First of all, by periodic boundary conditions, one usually means $\psi(0)=\psi(a)$, $\psi'(0)=\psi'(a)$ (without the condition on the derivatives, you are not getting a self-adjoint operator). Next, let's recall that a Schrödinger operator $H_{DD}=-d^2/dx^2+V(x)$ with Dirichlet boundary conditions $u(0)=u(a)=0$ has positive spectrum precisely if we can write $V=W^2+W'$. Moreover, we can take $W=u'/u$, where $u$ is a positive solution of $-u''+Vu=0$ (which exists because we are below the Dirichlet spectrum).

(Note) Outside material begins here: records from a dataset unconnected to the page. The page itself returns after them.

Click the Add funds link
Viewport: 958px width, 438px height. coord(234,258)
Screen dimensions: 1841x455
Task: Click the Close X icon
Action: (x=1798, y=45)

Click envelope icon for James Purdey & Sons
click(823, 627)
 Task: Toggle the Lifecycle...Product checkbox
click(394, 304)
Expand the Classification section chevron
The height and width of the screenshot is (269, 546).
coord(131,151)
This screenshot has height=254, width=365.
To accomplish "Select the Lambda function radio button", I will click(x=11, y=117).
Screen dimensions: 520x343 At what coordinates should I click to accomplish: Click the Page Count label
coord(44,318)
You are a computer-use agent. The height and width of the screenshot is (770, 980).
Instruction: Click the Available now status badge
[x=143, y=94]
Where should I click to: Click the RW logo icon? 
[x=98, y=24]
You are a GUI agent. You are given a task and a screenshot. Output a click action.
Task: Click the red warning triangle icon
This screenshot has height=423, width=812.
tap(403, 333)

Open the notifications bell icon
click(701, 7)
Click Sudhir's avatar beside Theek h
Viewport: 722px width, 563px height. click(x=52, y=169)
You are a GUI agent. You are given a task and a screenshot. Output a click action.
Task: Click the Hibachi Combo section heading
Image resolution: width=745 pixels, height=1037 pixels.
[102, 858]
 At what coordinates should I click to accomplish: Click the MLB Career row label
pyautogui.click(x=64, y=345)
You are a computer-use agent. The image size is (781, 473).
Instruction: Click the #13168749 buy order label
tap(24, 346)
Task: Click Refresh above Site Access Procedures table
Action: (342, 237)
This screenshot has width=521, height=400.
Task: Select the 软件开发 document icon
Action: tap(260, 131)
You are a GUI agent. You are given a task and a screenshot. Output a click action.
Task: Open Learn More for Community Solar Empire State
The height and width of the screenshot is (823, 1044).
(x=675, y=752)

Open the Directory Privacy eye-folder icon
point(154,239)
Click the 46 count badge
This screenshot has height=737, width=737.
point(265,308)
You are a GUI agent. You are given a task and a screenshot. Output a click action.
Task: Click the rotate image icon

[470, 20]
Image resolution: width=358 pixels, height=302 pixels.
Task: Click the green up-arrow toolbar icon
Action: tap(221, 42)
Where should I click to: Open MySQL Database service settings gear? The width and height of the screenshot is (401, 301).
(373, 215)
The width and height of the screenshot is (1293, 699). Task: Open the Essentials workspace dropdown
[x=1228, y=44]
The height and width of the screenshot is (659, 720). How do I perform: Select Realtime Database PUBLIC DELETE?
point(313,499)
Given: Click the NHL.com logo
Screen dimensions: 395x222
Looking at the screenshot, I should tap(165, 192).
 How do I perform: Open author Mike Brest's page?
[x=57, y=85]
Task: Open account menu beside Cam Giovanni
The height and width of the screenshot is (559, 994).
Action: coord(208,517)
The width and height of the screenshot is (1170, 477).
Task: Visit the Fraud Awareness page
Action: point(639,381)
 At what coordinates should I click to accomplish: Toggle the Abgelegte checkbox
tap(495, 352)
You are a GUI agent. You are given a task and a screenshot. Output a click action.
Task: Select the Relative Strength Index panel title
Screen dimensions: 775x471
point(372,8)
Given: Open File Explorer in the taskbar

Now your assumption that $W(a)=W(0)$ becomes $(u'/u)(0)=(u'/u)(0)$. In other words, $0\in\sigma (H_{\alpha\alpha})$; here, I denote by $H_{\beta\gamma}$ the operator with boundary conditions $(u'/u)(0)=\tan\beta$, $(u'/u)(a)=\tan\gamma$. The $\alpha$ from above is defined as the common value of $\arctan (u'/u)$ at the boundary.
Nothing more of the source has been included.